A young analytical chemist, Friedrich Ferdinand Runge, had managed to analyze some of the effects of belladonna extract. This impressed famed German writer, philosopher and coffee drinker Johann Wolfgang von Goethe, who in 1819 invited Runge to visit him. Impressed by Runge’s techniques, Goethe urged him to analyze coffee, and even provided some rare Arabian coffee beans. Within a year, Runge, still in his mid-20s, had successfully extracted pure caffeine.
The plants that produce caffeine do so because it kills or paralyzes insects that try to feed on them. Fortunately, it doesn’t have quite the same effect on humans.
Ordinarily, when we stay awake a long time, we become drowsy because a brain chemical called adenosine binds to special receptors on nerve cells in our brains. Molecularly, caffeine is close enough in structure to adenosine that it can bind to those same receptors, leaving no place for the adenosine—or the drowsiness it generates.

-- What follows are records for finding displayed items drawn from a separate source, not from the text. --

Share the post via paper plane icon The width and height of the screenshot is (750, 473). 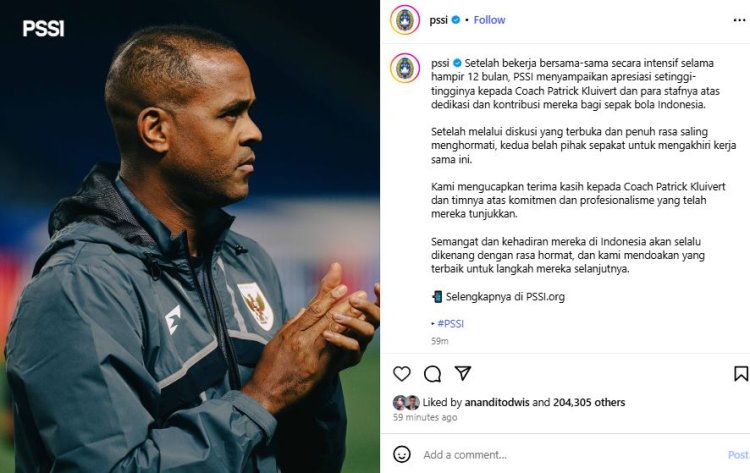[463, 373]
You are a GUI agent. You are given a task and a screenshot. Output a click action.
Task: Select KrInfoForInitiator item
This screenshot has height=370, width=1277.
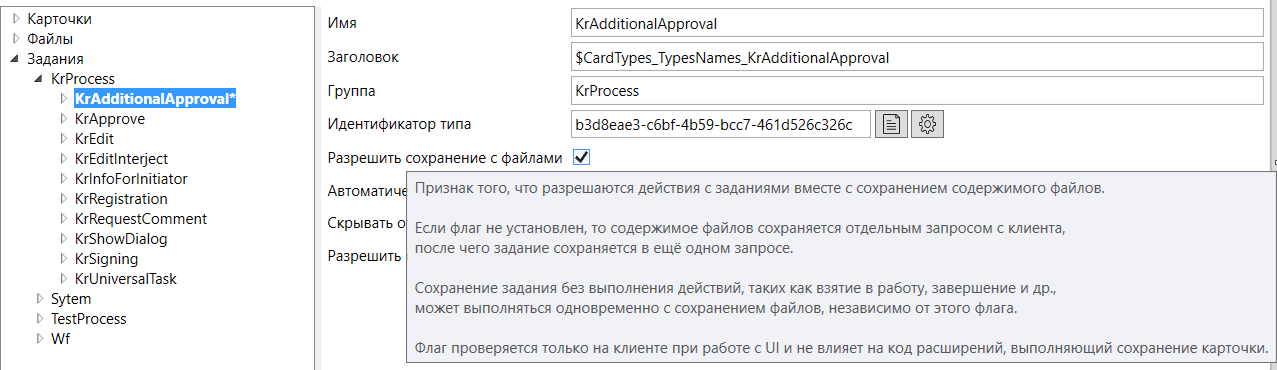131,179
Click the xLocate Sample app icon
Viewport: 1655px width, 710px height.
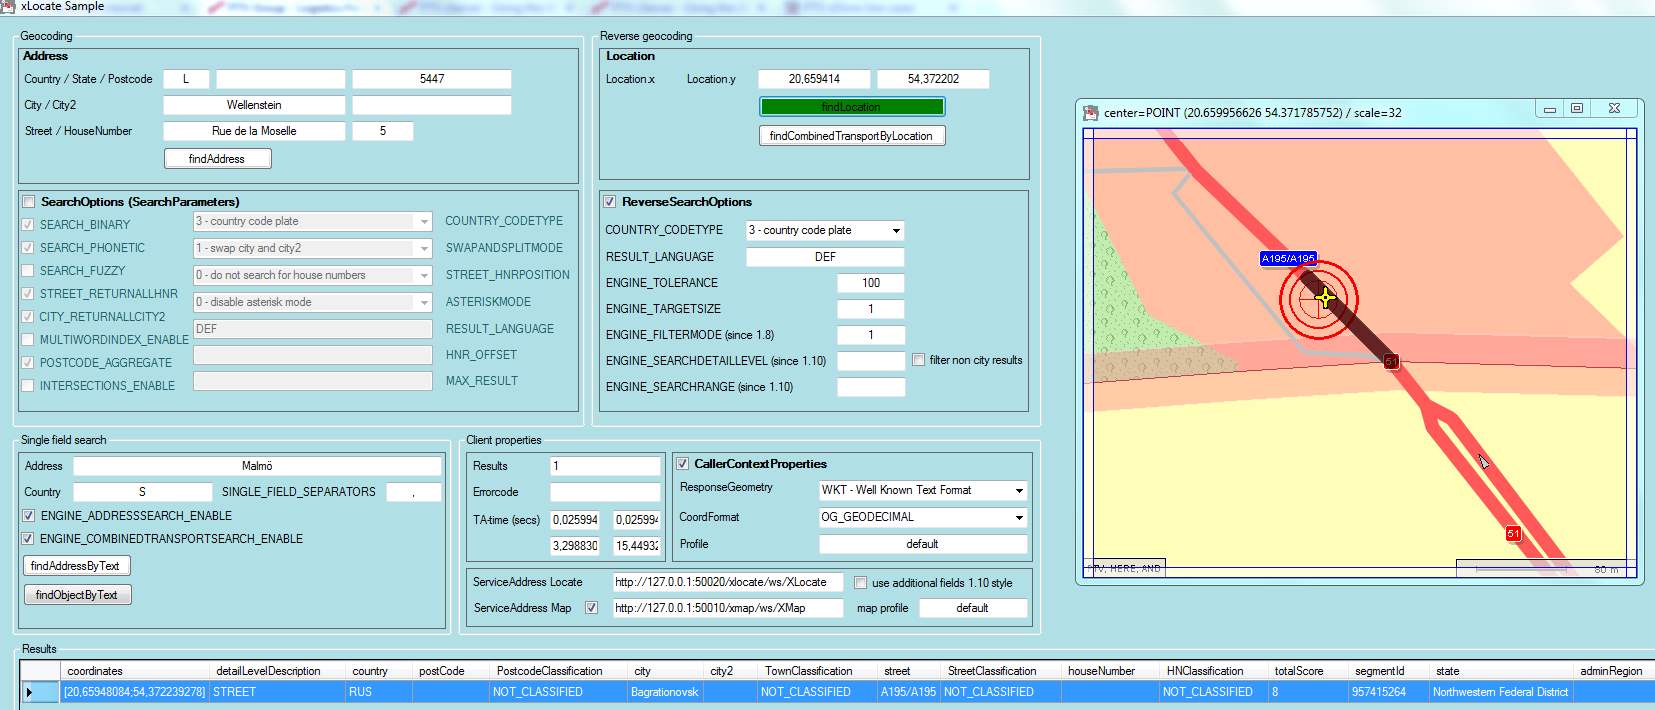tap(8, 6)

Adenosine slows nerve cell activity and causes blood vessels to dilate. By blocking its action, caffeine in effect speeds nerve cell activity and contracts blood vessels. The increase in nerve activity in the brain is read as signs the body needs to be ready for action by the pituitary gland, which responds by releasing hormones to notify the adrenal glands to produce adrenaline. Adrenaline, in turn, causes our pupils to dilate, our breathing tubes to open up and our hearts to beat faster. Surface blood vessels contract and blood pressure rises, less blood flows to the stomach, more sugar is released into the bloodstream by the liver, and muscles tense up, ready for “fight or flight.”

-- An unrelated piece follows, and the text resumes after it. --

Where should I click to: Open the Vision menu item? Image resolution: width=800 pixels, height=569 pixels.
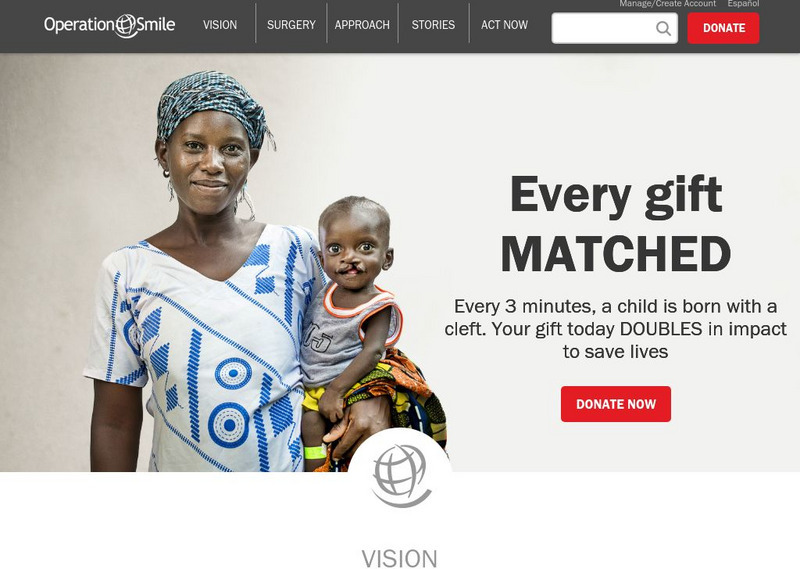pos(220,24)
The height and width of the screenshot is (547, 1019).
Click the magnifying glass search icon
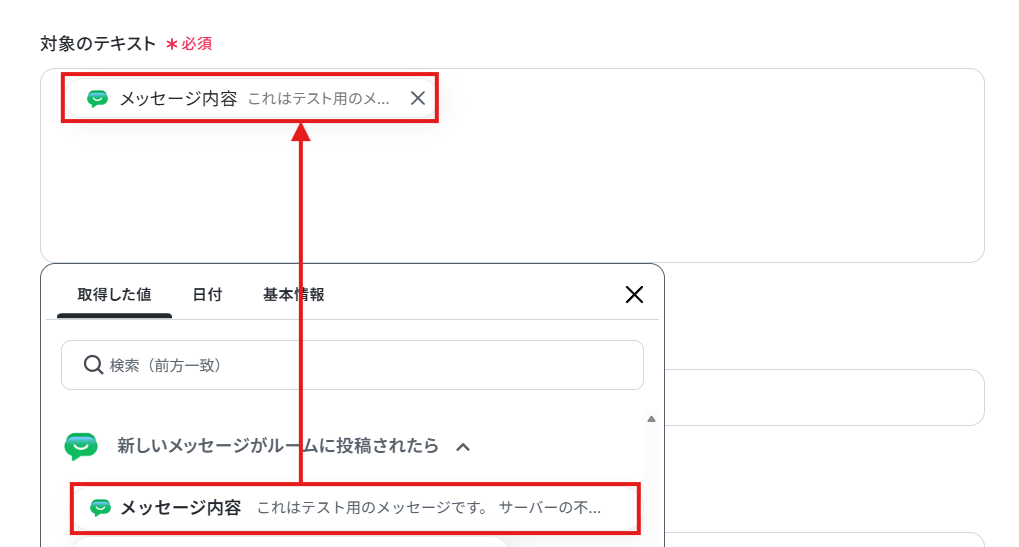(93, 365)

A hefty dose of caffeine, in other words, is roughly equivalent to coming face to face with a bear in the woods.
Caffeine also increases the level of another brain chemical, dopamine, in exactly the same way (though not nearly as strongly) as amphetamines. Dopamine activates feelings of pleasure in certain parts of the brain. This probably contributes to caffeine addiction in those so afflicted.
It takes about six hours for half the caffeine in your body to metabolize. If you drink a big cup of coffee with 200 mg of caffeine in it at your 3 p.m. coffee break, half of it, 100 mg, the equivalent of a small cup of coffee, will still be acting on your body at 9 p.m., when you may be getting ready for bed. Even if you fall asleep, you may not sleep deeply, which will contribute to a sleep deficit over time…which makes you sleepy during the day, which makes you drink more caffeine.
Is it bad for you? Well, a survey of Dutch men and women suggested that heavy coffee drinkers had a lower risk for Type 2 diabetes, and a 2005 study found higher levels of some cholesterols in the blood of drinkers of decaffeinated coffee.
Now it appears it may come down to heredity. A new study led by Ahmed El-Sohemy at the University of Toronto, released this week, indicates that for people who are genetically able to metabolize caffeine quickly, coffee may be beneficial, whereas for those who are genetically programmed to be slow caffeine metabolizers, caffeine consumption increases the risk of heart attack.
Specifically, the study’s results indicate slow caffeine metabolizers have a 36-percent greater risk of heart attack if they drink two or three cups of coffee a day than people with the same gene who drink a cup or less a day. Their risk is 64 percent greater if they drink four or more cups a day. But speedy caffeine metabolizers actually have a 22-percent lower risk of heart attack if they drink three to four cups a day than others of their genetic makeup who drink just one cup a day.
The researchers theorize that high levels of caffeine continually circulating in the blood may keep the blood vessels restricted, increasing the risk of a heart attack. But, they also say, more research is needed.
Just one question they didn’t answer: how many cups a day did the researchers drink?